Vikkie Patterson in her studio on an artist residency at the Tyrone Guthrie Centre at Annaghmakerrig with thanks to Lisburn and Castlereagh City Council, 2018

Vikkie Patterson in her studio on an artist residency at the Tyrone Guthrie Centre at Annaghmakerrig with thanks to Lisburn and Castlereagh City Council.

ARTIST BIOGRAPHY

Vikkie Patterson is a painter and a PhD researcher at Ulster University Belfast School of Art.  Her practice-based research centres around the concept of embodiment in contemporary painting and literature from Northern Ireland.  She has a previous French and Germanic Studies degree from Trinity College Dublin and lived previously in the French Caribbean islands of Guadeloupe.  This informs her research and practice.

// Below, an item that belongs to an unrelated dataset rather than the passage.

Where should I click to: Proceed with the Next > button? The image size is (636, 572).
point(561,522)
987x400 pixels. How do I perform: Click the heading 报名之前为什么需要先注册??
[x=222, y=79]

Her work has been exhibited internationally and is held in private collections in Ireland, France, North America, Australia and the U.K. as well as in public collections at the Tyrone Guthrie Centre, Annaghmakerrig, the African and Caribbean Support Organisation Northern Ireland (ACSONI) headquarters in Belfast and at the Kanu Nayak Art Foundation in Mumbai, India. A touring exhibition with the Drawing Box Collective forms part of the National Irish Visual Art Library (NIVAL) in Dublin.

ARTIST STATEMENT

The practice-based element of my research is informed by painting theories such as phenomenology and indexicality.  My new work-in-progress transcends the figurative and the literal and I paint in raw gestures with impasto and drawn elements, the texture of the support forming an integral part of the painting surface. My studio practice relates to embodiment in the studio, staying present and attuned to the materiality of the painting process. Hell or high water is an ongoing series of oil on sackcloth paintings begun in 2019 reflecting on the upheaval caused by the climate crisis as well as depicting postcolonial concerns in both N. Ireland and the French Caribbean islands of Guadeloupe and surrounding islands.

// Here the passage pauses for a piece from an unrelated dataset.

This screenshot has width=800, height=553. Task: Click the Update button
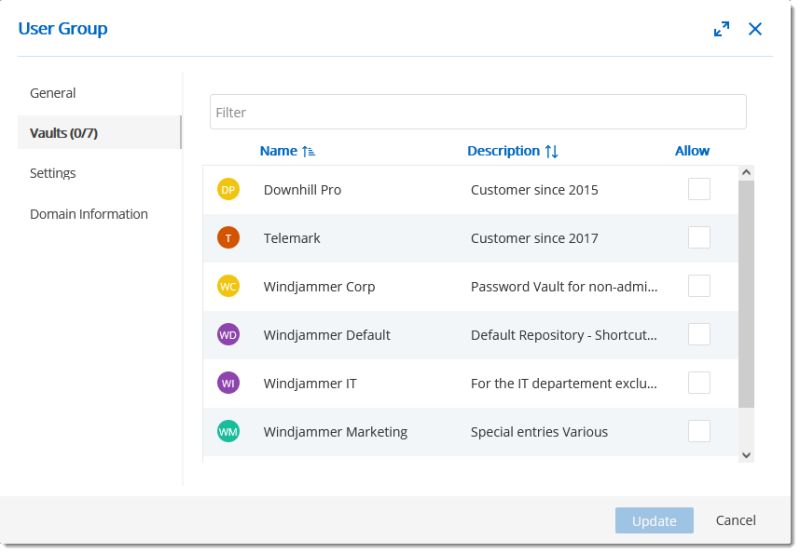tap(654, 521)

Most recently, my solo show Hell or high water opened on the 24th July 2023 at the Market Place Theatre Gallery, Armagh as part of the John Hewitt International Summer School and continued until the 2nd of September 2023. As with the previous paintings in this series, the work uses recycled coffee bean sacks and other sackcloth, which I stretch and size and prime before adding oil paint layers. The first paintings of this series (2019-2022,) which can be viewed on this website also, were based on Caribbean motifs as well as motifs in the north of Ireland and these new paintings are based solely on motifs in the north of Ireland. The title of the exhibition signifies perseverance and persistence in the face of challenges. Some of the paintings touch on contemporary political issues such as global warming, the displacement of people and the changes here in the north of Ireland today compared to the recent past.